6. The magnesia carbon brick molding and processing device according to claim 5, wherein: the cutting groove (805) is arranged in a cross-shaped structure, the expansion plate (804) is a mobile power supply, the output end of the contact plate (802) is in telecommunication connection with the input end of the cutter, and an energy accumulator is arranged in the cutter.

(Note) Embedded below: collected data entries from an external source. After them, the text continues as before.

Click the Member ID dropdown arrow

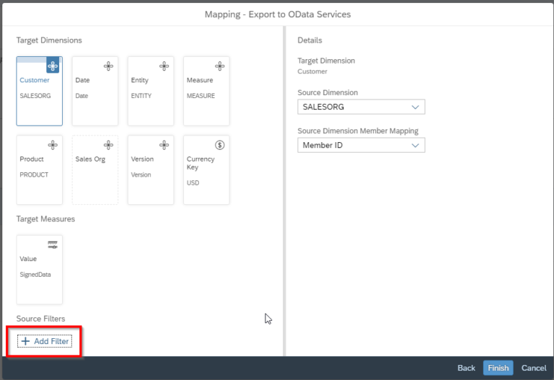click(416, 145)
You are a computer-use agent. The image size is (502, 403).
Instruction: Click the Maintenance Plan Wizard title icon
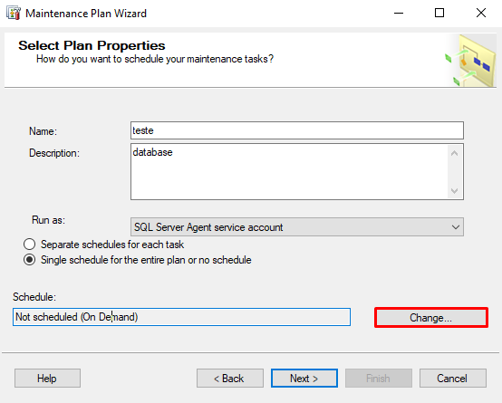14,13
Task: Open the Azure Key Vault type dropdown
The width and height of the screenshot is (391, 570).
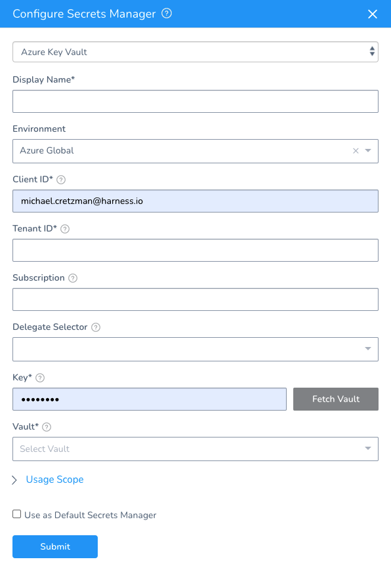Action: tap(196, 52)
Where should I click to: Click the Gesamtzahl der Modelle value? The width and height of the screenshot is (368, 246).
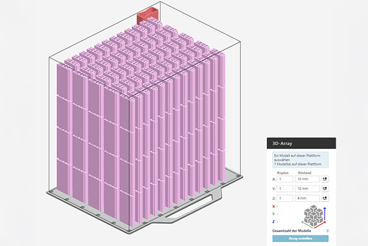(327, 230)
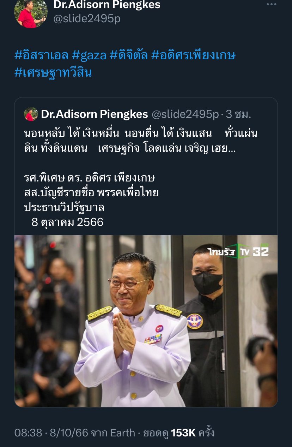
Task: Open Dr.Adisorn Piengkes profile avatar at top
Action: pos(31,13)
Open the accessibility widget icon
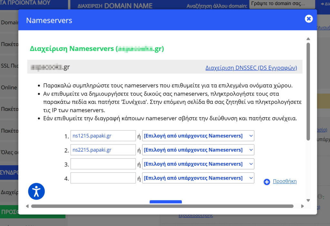Image resolution: width=330 pixels, height=226 pixels. (x=36, y=191)
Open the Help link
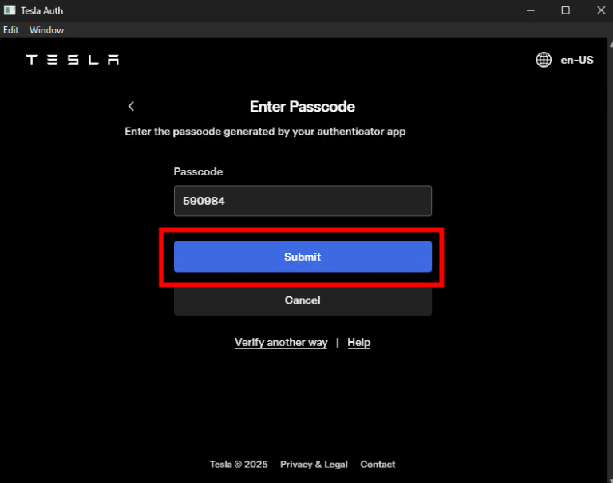The image size is (613, 483). pyautogui.click(x=358, y=342)
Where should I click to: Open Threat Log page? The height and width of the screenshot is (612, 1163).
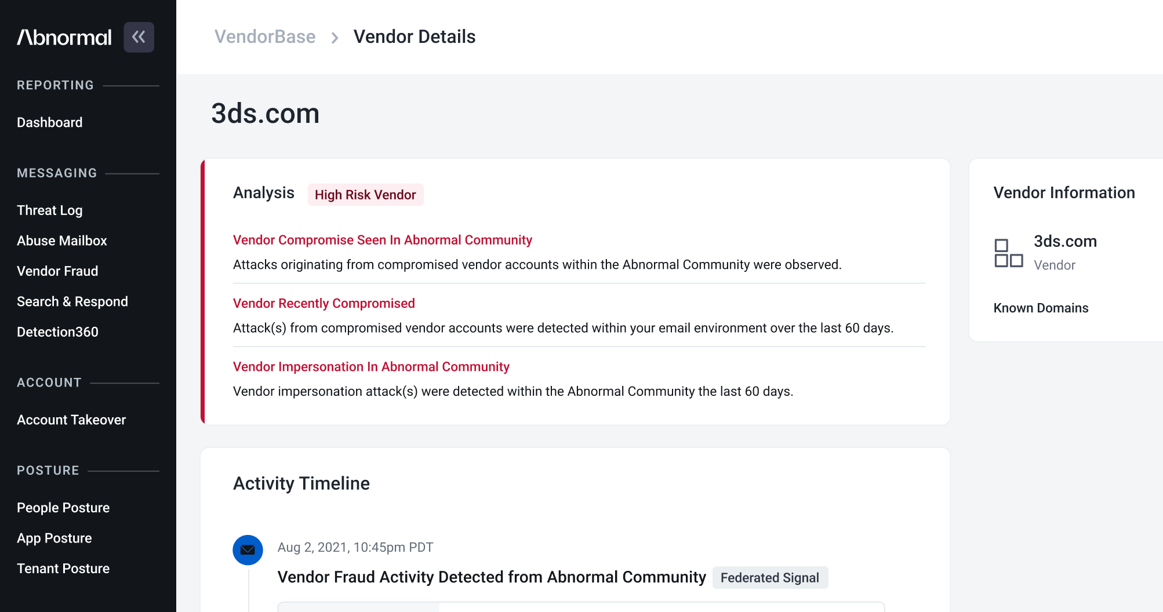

7. A magnesia carbon brick molding processing method, according to claim 5, characterized in that: the method comprises the following steps:

S1: when magnesia carbon bricks are required to be produced and processed, a motor (602) is started, the motor (602) drives a power rod (604) to rotate, the power rod (604) rotates to enable a moving plate (605) to reciprocate along the lower surface of a top plate (5), when the moving plate (605) moves to one side of a processing groove (2), a pushing plate (606) on the side surface of the moving plate (605) can squeeze a sliding plate (608), the sliding plate (608) moves along a supporting plate (607), a spring (609) on one side can stretch, the sliding plate (608) can squeeze a connecting plate (610) through a round rod, the connecting plate (610) slides in a limiting groove (616), the connecting plate (610) can drive a limiting block (613) to move together, the connecting pipe (614) and the limiting pipe (612) are opened, raw materials in the storage tank (615) can be filled into the processing groove (2) through a filling pipe (611) on one side, the connecting pipe (614) on the other side of the outer shell (1) is in a closed state, and the connecting pipe (614) on the other side of the moving plate (605) alternately moves along the lower surface of the limiting groove (5) alternately, so that the two connecting pipes can be opened alternately, and the purposes can be realized;

S2: as the moving plate (605) moves reciprocally along the lower surface of the top plate (5), as the side surfaces of the moving plate (605) and the moving block (703) which are close to each other have magnetism and the magnetism of the two are consistent, when the moving plate (605) moves to a specific position, the moving block (703) is far away from the fixed plate (603) along the top plate (5) under the action of magnetic force, the rotating rod (704) rotates, and the rotating rod (701) rotates under the cooperation of the first bevel gear (702) and the second bevel gear (705), so that the purpose of lowering the processing plate (3) is realized; the moving block (703) can move only when the moving plate (605) moves to a specific position, so that the purpose of reducing the gap of the processing plate (3) is realized;

S3: processing board (3) is descending in-process, expansion plate (804) can be continuous follow expansion tank (803) inside removal, realize that the lower surface of expansion plate (804) contacts with the lower surface of processing board (3), along with moving plate (605) along the lower surface reciprocating motion of roof (5), when expansion plate (804) contact with contact plate (802), the inside electric power of expansion plate (804) can pass through contact plate (802) and transmit to the inside energy storage of cutterbar, when the inside electric power of energy storage satisfies the rated power of cutterbar, processing plate (3) can remove the position that blocks up filling tube (611) and extrude the raw materials this moment, the cutterbar can cut the raw materials, realize the production of magnesia carbon brick.